Modern imaging techniques are enabling scientists to study the brain in ways once unimaginable and providing an understanding of the chemical processes that make memories.
With positron emission tomography and functional magnetic resonance imaging, for example, neuroscientists can pinpoint brain activity during different memory tasks.
At the National Institute of Mental Health, Alex Martin, chief of the section on cognitive neuropsychology, and colleagues James Haxby, chief of the section on functional brain imaging, and Leslie Ungerleider, chief of the Laboratory of Brain and Cognition, use these techniques to explore how the brain stores information.

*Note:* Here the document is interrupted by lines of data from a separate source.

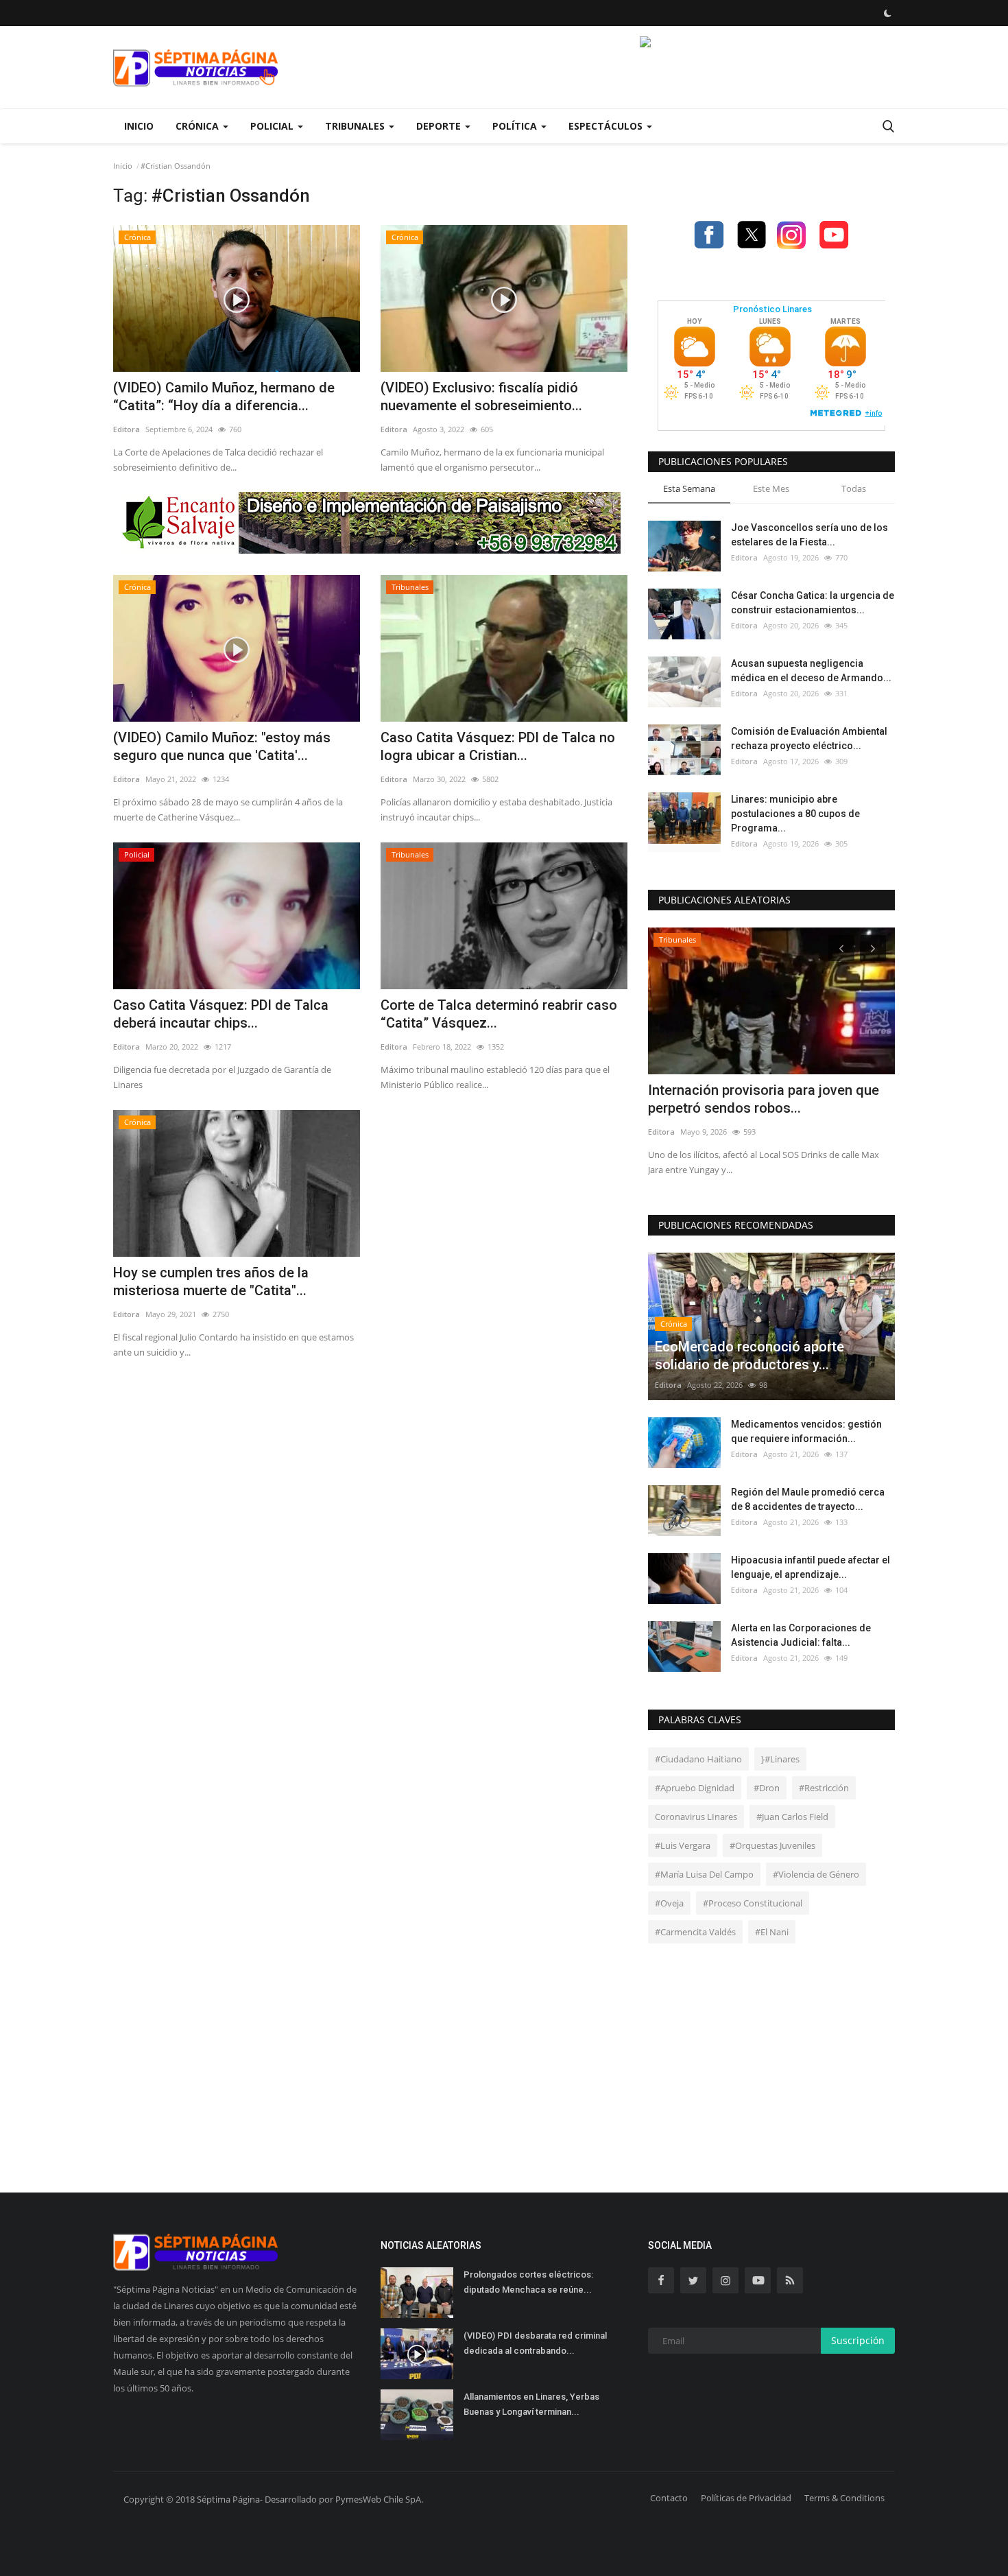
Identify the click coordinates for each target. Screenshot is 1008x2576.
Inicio (139, 125)
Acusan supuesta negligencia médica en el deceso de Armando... (811, 670)
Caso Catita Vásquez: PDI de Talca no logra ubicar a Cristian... (498, 746)
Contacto (669, 2498)
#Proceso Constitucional (752, 1903)
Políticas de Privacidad (746, 2498)
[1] (887, 13)
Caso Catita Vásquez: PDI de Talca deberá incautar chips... (220, 1014)
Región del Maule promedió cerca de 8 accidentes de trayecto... (808, 1499)
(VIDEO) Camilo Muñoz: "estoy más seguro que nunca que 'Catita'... (222, 746)
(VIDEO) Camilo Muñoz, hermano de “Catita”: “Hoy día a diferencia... (224, 396)
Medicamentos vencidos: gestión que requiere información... (806, 1431)
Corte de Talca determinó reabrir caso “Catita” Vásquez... (499, 1014)
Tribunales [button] (356, 125)
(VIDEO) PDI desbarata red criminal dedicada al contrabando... (535, 2343)
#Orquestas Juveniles (772, 1845)
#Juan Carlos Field (792, 1816)
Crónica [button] (198, 125)
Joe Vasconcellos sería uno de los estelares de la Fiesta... (809, 534)
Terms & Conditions (844, 2498)
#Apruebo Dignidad (694, 1788)
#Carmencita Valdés (695, 1932)
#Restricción (824, 1788)
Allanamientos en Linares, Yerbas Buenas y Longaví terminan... (531, 2404)
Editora (126, 429)
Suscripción (858, 2340)
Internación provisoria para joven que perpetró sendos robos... (763, 1099)
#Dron (767, 1788)
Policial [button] (273, 125)
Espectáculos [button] (606, 125)
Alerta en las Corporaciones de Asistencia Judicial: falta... (801, 1635)
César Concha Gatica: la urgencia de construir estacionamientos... (812, 602)
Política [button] (516, 125)
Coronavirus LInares (696, 1816)
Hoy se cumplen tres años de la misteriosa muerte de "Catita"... (211, 1281)
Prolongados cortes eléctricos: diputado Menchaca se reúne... (528, 2282)
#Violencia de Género (816, 1874)
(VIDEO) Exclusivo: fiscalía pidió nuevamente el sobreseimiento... (481, 396)
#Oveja (669, 1903)
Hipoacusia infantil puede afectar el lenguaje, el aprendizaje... (810, 1567)
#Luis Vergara (682, 1845)
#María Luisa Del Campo (704, 1874)
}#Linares (780, 1759)
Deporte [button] (440, 125)
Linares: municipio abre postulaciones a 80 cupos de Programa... (795, 814)
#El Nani (772, 1932)
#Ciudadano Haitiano (698, 1759)
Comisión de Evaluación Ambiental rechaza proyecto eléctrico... (809, 738)
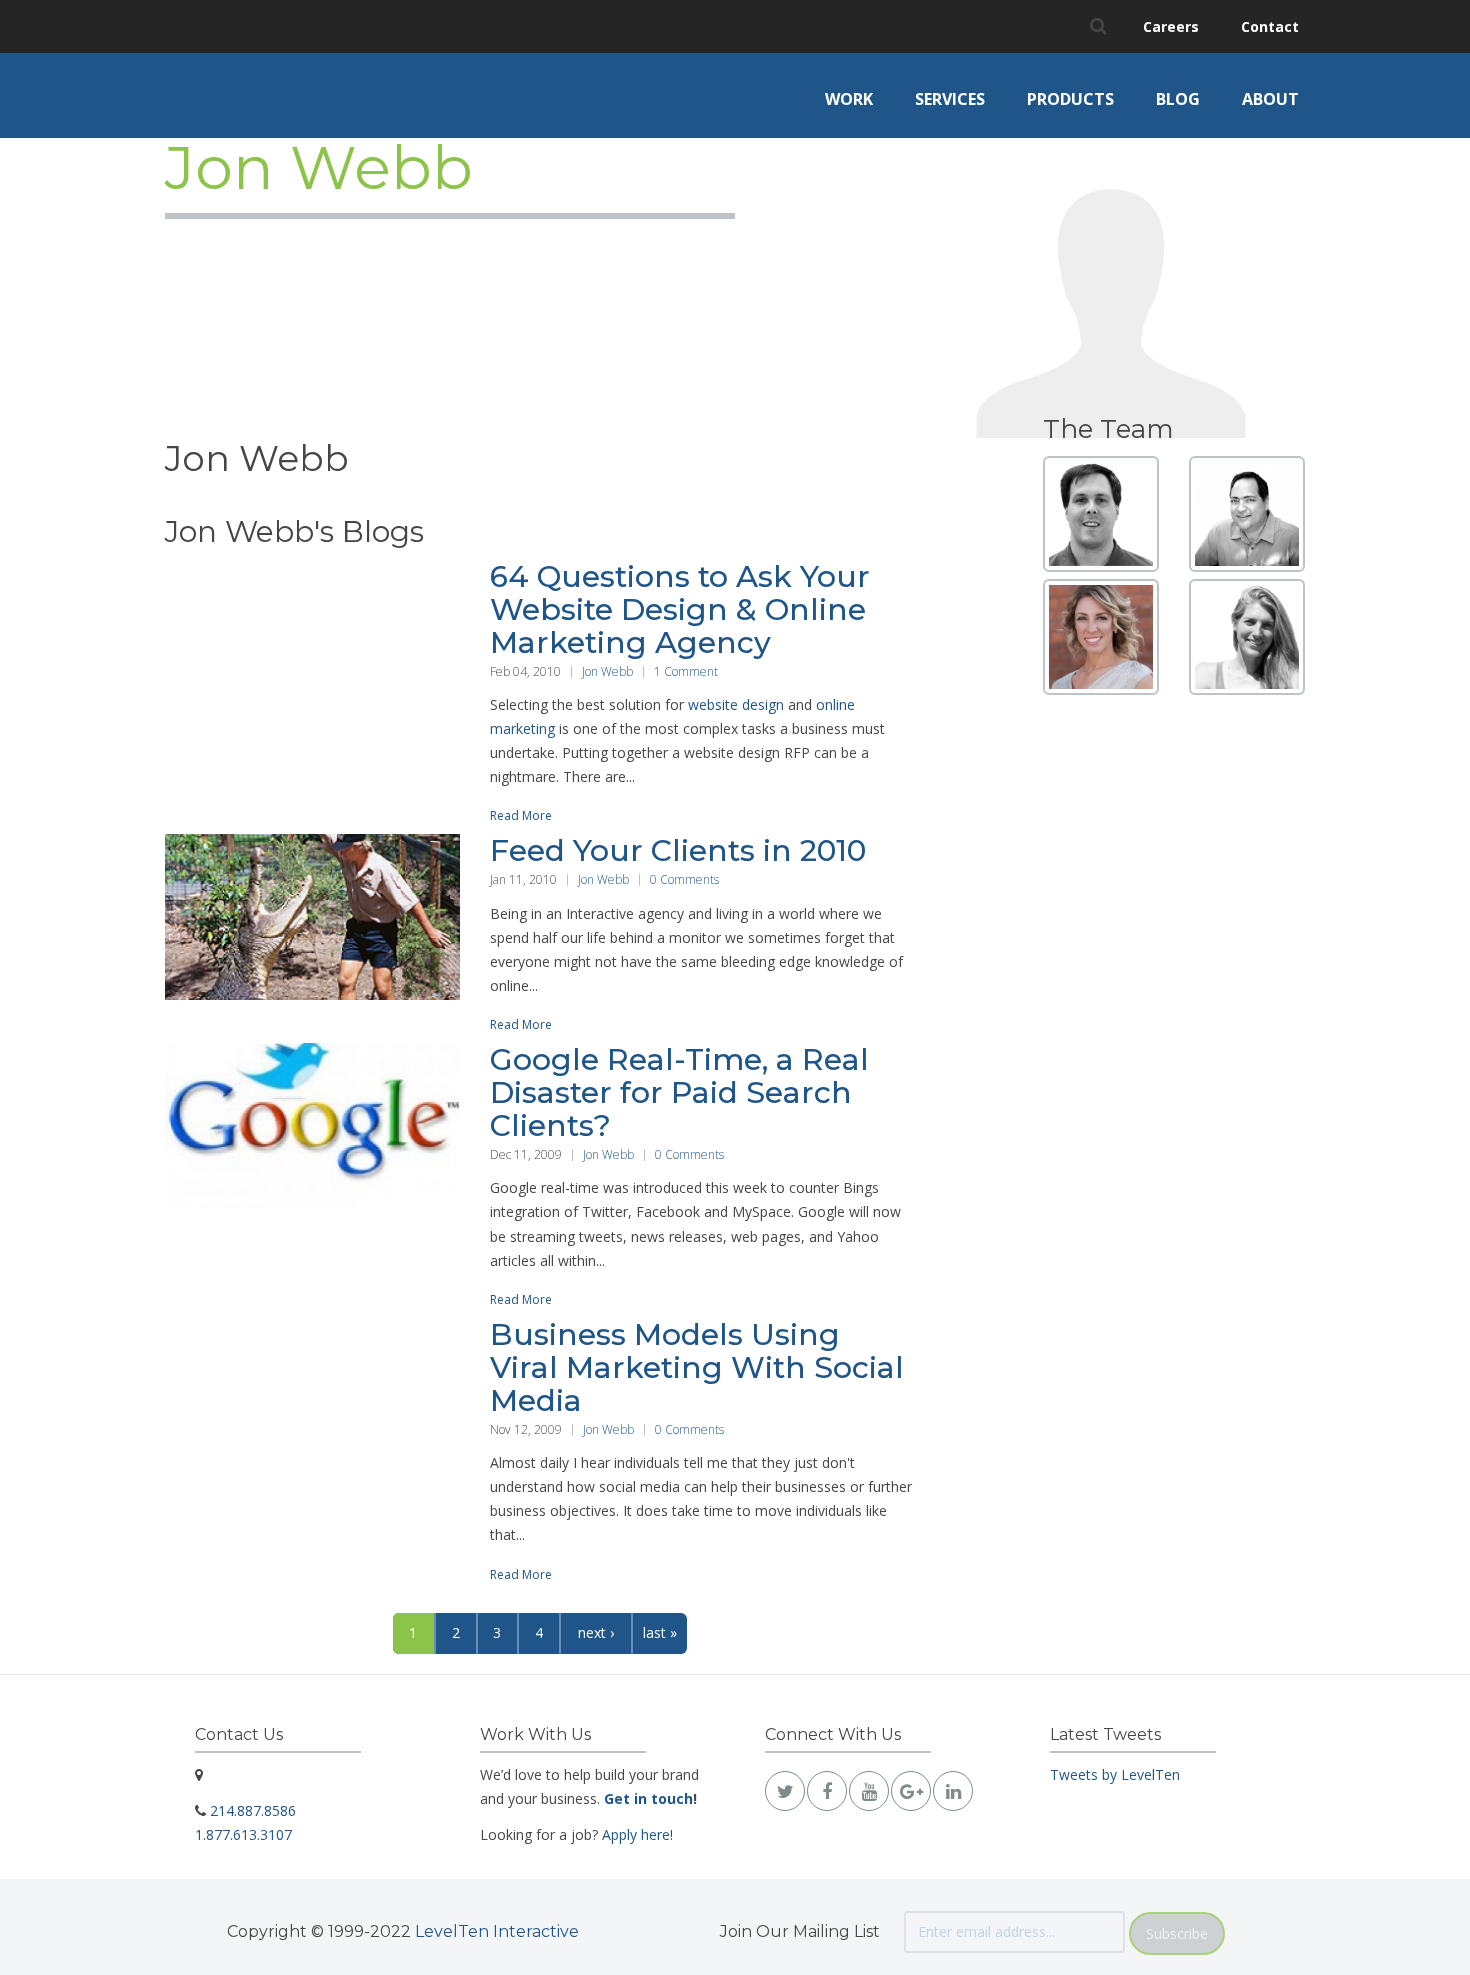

The findings reveal a brain organized around the processes of learning, not the objects themselves, and by the way in which these objects are used. "A hammer, for instance, is stored in an area that involves motion, while the image of a cat is placed in a part of the brain that contains other visual shapes," Martin said.
To identify an object, he said, "we instantly retrieve information by the features that define it. What does it look like? What color is it? How does it move or how do we manipulate it, if it's a tool?"
For example, the studies found that verbs are stored in areas of the brain just in front of regions involved in the perception of motion. Colors of objects--the memory of a pencil's bright yellow hue, for example--are stored next to the perception of color.
Thus a hammer is stored three ways in the brain: once for its form, once for its function or motion and once for the memory of the motor skill needed to use it. "We store these bits of information about objects near their features," Martin said. "It's all very logical."
Memory Storage: a Multi-Site Process
But scientists are searching even deeper, seeking to unravel how individual brain cells store and share information. Last month, researchers at the University of Geneva in Switzerland announced that they had captured what appears to be the first electron micrograph image of the cellular changes involved in long-term memory. Reporting in the journal Nature, the team showed how the connections between two nerve cells in a rat's brain change significantly when long-term memory is established.
In an alteration that is believed to occur across nearly all species from rat to human, the team found significant changes in the spiny dendrites that form at gaps between nerve cells called synapses. Scientists believe that this change facilitates a host of associations linking a particular memory with experiences, thoughts, emotions, sights, sounds and smells.